Na recente visita de Flávio Bolsonaro atual pré-candidato e filho do ex-presidente Jair Bolsonaro. já foi possível perceber que o senador Marcos Rogério, que confirmou sua pré-candidatura ao governo de Rondônia, vem com tudo no discurso e no marketing político.
Os eleitores de Rondônia amadureceram politicamente, e muitos ainda veem Marcos Rogério como uma figura pouco conhecida. Ao seu lado está o deputado federal Fernando Máximo, que visivelmente demonstra maior carisma junto ao eleitorado. Diante disso, surge outra dúvida: teria sido a decisão correta escolher Rogério?
Fernando Máximo, por sua vez, confirmou sua pré-candidatura ao Senado e tem como aliado no mesmo partido o também pré-candidato Bruno Scheid.
Se não falha a memória, Bruno atuava como vendedor em uma loja em Porto Velho anos atrás.
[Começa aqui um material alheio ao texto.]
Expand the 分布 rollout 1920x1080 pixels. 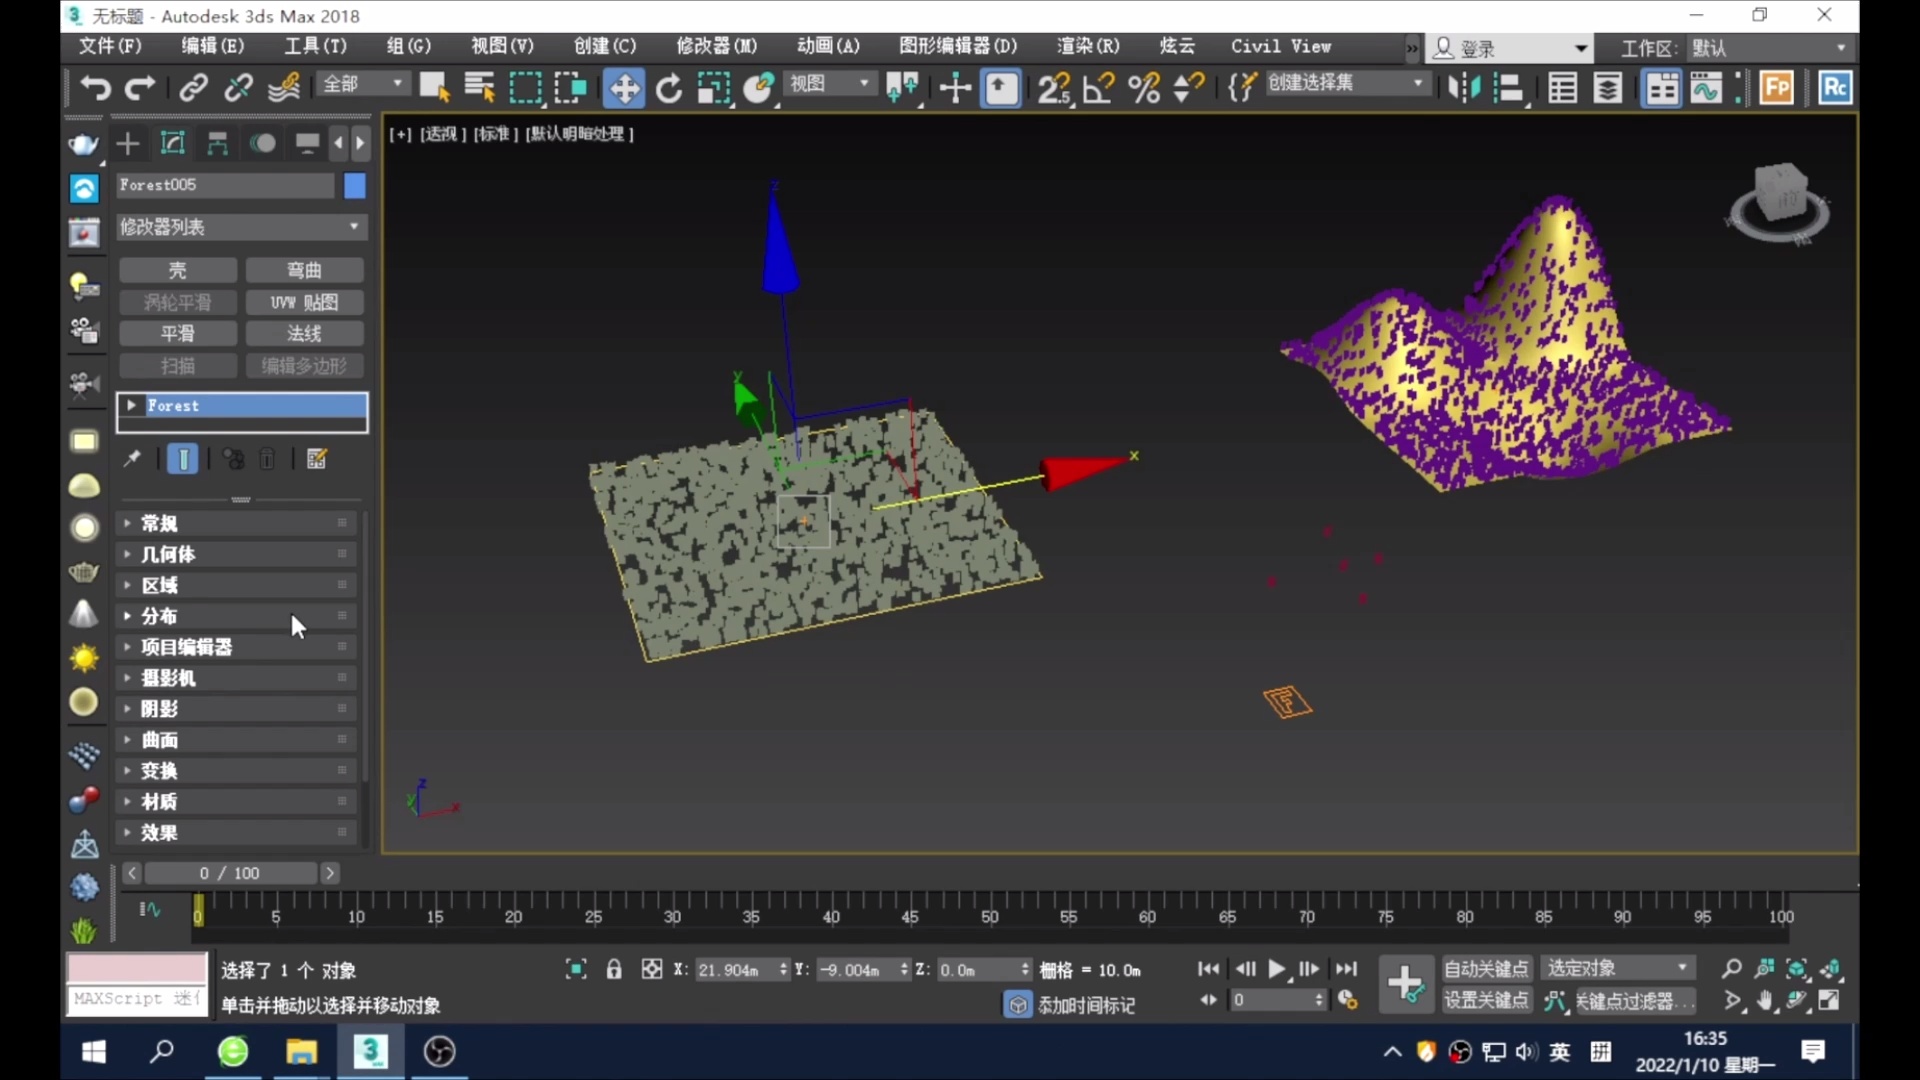click(x=160, y=616)
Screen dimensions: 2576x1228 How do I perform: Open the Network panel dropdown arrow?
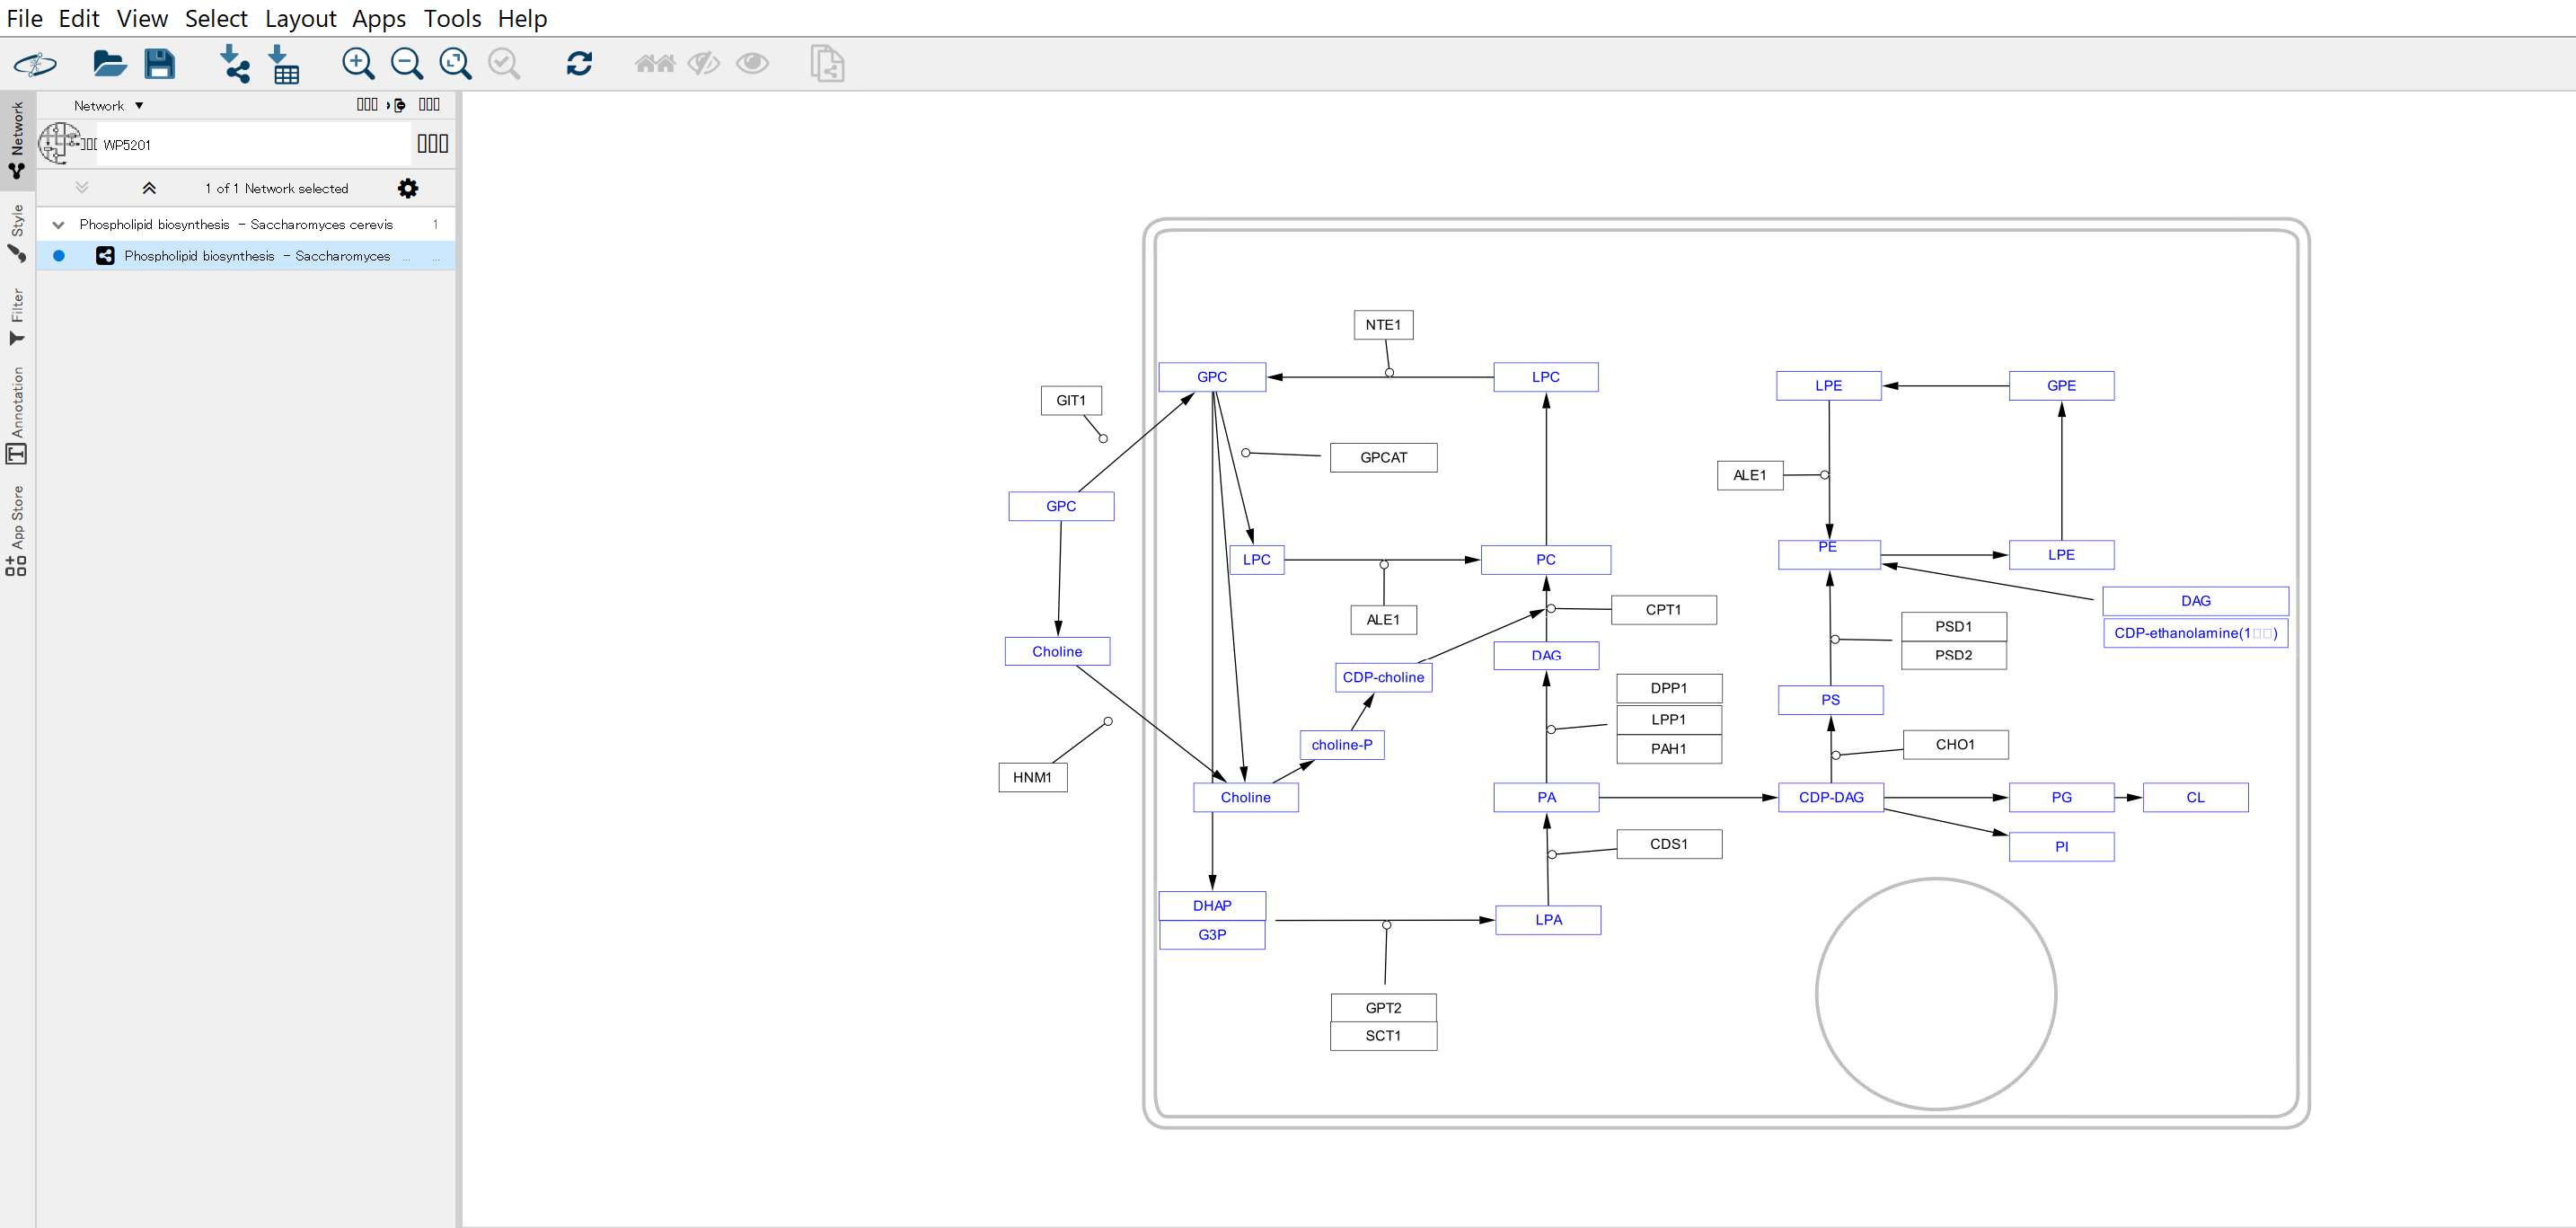[139, 106]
Hoje, ainda é desconhecido por grande parte do eleitorado, mas recebeu o apoio de Bolsonaro e passou a ser chamado por muitos de “Bruno Bolsonaro”. Sem dúvida, seria um salto enorme em sua trajetória política.
Pedra no sapato
No entanto, ambos terão uma pedra no sapato: a atual deputada federal Sílvia Cristina, que também confirmou sua pré-candidatura ao Senado. Segundo diversas fontes, ela possui grande aceitação por onde passa. Na verdade, talvez não seja apenas uma pedra no sapato, mas uma verdadeira carreta carregada de pedras.
Outro nome que surge com força é o nome de Adailto Fúria, que confirmou sua pré-candidatura e conta com o apoio do atual governador Marcos Rocha. Sua rejeição parece ser significativamente menor que a de Marcos Rogério.
Outro nome que pode entrar na disputa é o do ex-prefeito de Porto Velho, Hildon Chaves. Com baixa rejeição e boa oratória, ele surpreendeu quando venceu sua primeira eleição para prefeito, superando muitos nomes experientes e bem articulados. Posteriormente foi reeleito e pode confirmar sua pré-candidatura em breve.
Nesse jogo entre articuladores e gestores, também surge o nome do atual deputado estadual Delegado Camargo, conhecido por ser um ferrenho opositor do governo de Marcos Rocha. No entanto, ele pode enfrentar dificuldades diante da pulverização do eleitorado.